Warranties are so profitable for companies, many offer them on a lot more items than in the past, including many low-cost items.

I was looking at ordering an item on Amazon that was listed at $12.33. A pop-up asked me if I wanted to add coverage with an extended warranty for $5.99!

No, no I don’t.

Besides the fact that this item really doesn’t need any kind of warranty, it certainly doesn’t need one that increases the price by 49%! extended protection plan

Of course, there will always be the odd exception, but in most cases, the benefits of the extended warranty go to the Retailer, the Insurance company and often the Salesperson, NOT the consumer.

Yes, that means we take on a bit of risk as we may have to pay for repair or replacement, but over the long term across all the items you buy, you should come out well ahead by passing on the extended warranty.

Saving the money you would have spent on extended warranties like with my friend’s fridge is a really great way to ensure we are all Doing More with Our Money!

Thanks for reading!





10 Replies to “Should I Buy The Extended Warranty?”

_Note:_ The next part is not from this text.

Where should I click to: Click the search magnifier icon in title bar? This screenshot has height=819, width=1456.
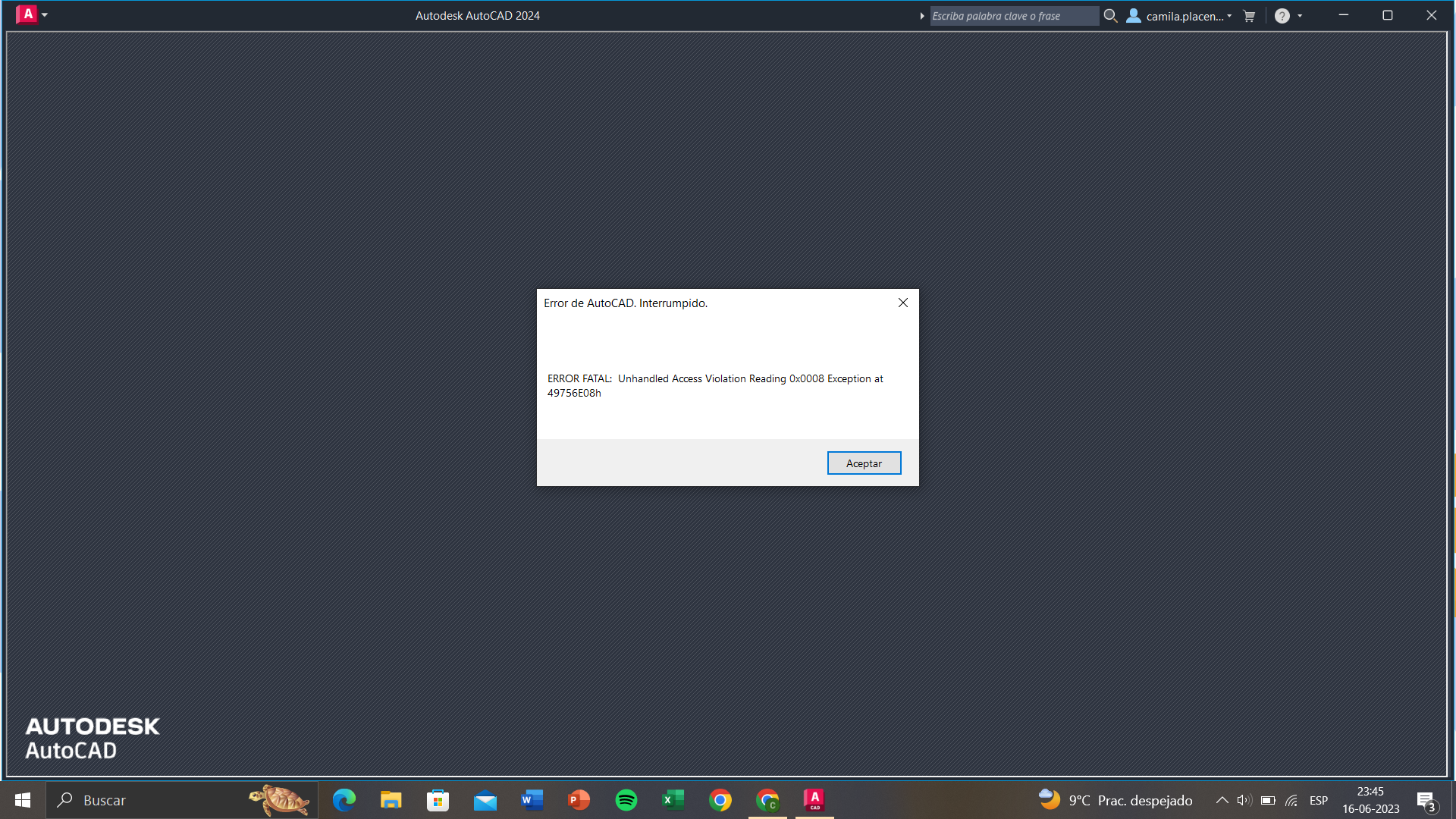1109,15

  1. Interesting topic! Yes, gone are the days where a company would actually REFUND an unused extended warranty – Sears Whole Home (and come to think of it, they are gone too…).
    I think you are absolutely right about the value of profit for stores with these extended warranties.
    I once bought a couch at Leon’s for $299, with young kids I knew it wasn’t a forever couch although it’s still kicking The ad’s were on TV and newsprint and it was obviously a loss leader. Leon’s made me wait 30 minutes just to have a Manager “approve” the sale WITHOUT the extended warranty, hoping I would be pressured into buying the warranty as clearly that’s where any profit was for them.

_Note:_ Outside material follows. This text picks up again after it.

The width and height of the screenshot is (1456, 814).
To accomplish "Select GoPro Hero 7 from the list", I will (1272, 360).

    1. Thanks for the comment, Annie! I don’t mind if some offers it to me, but when it’s high pressure like that I get really upset!

  2. I do find that a little bit of risk is worthy. My old laptop died within a week after the extended warranties expired. After that I get very wary when it comes to these type of “peace of mind” lol

    1. I know what you mean, Louisa! It amazes me how disposable so many products have become these days…

  3. I’ve been prompted by Amazon to buy extended warranty on items that are <$20 all the time. I keep wondering who is paying for this? Great topic as always.

    1. Thanks for the comment, Jacquie! I wonder that too, although I suspect if they weren’t getting any responses, they’d stop doing it, so enough people must be buying it…

  4. Great Read! I never get the extended warranty because I always thought they were a rip off, but never did the math. Thanks for doing that Mike, very insightful thought process.

  5. Hey Mike,great article-I found out when buying a new washer/dryer that some retailers(in our case Dufresne’s Furniture)offer an extended warranty for approx 10% of the purchase price,and if there are no claims made over the warranty period,will give you a store credit for the cost of the warranty.
    Not a refund,but chances are you can use it towards the purchase of something g else that needs replacing!

    1. Thanks for the comment, Peter! That’s a great point – there are the odd situations where it may make sense for you to buy the warranty, so long as you fully understand all the details!